2. The senior medical officer who declared two of the three detainees dead was never interviewed by the NCIS. In a narrative he prepared on his own, he asserted that the detainees died by means other than suicide by hanging.
3. A guard on the cell block in which the detainees reportedly hung themselves gave a statement to NCIS noting that there were no materials available in the detainees’ cells with which to hang themselves in the manner as rumored prior to the NCIS report’s adoption of that “fact.” That statement is not addressed in the report.
4. Contrary to the NCIS report, a medical escort described how one of the three detainees was actually found alive and, on the ride to the Naval Hospital, was discovered to have a cord still tied tightly around his neck – it had not been removed or loosened when he was ostensibly cut down.
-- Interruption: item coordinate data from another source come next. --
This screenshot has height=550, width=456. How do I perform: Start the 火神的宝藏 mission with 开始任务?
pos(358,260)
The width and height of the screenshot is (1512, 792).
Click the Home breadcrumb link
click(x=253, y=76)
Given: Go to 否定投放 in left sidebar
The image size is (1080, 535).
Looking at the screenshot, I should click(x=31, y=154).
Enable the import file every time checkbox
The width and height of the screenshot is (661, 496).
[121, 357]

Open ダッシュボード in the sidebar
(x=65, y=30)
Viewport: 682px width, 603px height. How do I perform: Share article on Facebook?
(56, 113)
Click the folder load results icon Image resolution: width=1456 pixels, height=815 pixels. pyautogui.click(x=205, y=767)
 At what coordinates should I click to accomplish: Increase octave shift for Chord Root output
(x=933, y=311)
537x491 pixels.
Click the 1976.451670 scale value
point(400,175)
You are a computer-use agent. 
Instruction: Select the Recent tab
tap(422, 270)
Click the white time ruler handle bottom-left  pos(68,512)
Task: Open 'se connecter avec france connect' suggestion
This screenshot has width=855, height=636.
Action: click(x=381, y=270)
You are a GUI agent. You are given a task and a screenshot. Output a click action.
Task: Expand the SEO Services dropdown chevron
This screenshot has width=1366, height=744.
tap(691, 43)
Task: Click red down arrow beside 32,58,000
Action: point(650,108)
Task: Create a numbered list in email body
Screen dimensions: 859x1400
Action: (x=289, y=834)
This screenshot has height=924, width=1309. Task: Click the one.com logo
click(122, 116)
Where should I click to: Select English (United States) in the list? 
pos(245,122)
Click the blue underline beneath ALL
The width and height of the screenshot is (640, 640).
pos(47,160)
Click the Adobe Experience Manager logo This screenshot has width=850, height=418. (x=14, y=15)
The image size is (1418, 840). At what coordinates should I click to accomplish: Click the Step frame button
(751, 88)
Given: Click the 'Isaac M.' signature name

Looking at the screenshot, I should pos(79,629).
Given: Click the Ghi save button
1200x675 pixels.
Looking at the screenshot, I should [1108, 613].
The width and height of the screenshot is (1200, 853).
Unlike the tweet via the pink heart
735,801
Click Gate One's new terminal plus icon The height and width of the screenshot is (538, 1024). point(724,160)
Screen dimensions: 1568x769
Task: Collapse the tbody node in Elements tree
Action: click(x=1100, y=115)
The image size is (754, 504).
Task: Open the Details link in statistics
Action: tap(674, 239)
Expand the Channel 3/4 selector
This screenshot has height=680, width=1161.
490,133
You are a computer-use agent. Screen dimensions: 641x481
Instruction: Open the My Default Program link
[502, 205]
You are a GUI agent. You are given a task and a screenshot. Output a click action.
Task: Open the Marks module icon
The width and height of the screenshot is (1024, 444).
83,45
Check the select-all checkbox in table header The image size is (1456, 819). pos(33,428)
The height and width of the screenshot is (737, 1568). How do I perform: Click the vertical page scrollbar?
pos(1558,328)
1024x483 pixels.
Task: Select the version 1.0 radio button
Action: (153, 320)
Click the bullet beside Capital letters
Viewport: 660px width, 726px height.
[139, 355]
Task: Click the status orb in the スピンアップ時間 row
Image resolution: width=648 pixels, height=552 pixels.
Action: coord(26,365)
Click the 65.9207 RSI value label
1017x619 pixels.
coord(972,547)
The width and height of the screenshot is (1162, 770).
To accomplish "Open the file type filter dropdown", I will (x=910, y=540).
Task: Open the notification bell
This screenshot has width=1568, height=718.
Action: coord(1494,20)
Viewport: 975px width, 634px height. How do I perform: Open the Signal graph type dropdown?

In addition, the detainee still showed vital signs though he had allegedly been hanging for two hours before he was discovered. No steps were taken to revive the detainee. The escort also observed a Corpsman tie onto the detainee’s wrists the fabric that the detainees had allegedly tied onto their own wrists as they prepared to hang themselves.
5. With regard to the DOJ’s response to a request for an investigation, the letter to Representative Eshoo was signed by Assistant Attorney General Ronald Weich, sent four months after her request was submitted. He has since claimed he simply signed the letter with no knowledge of the investigation although he was one of those in the copied in a lengthy e-mail thread regarding Representative Delahunt’s earlier inquiry, the subject line for which was, “Heads-up from Rep Delahunt re: GTMO suicide allegations.”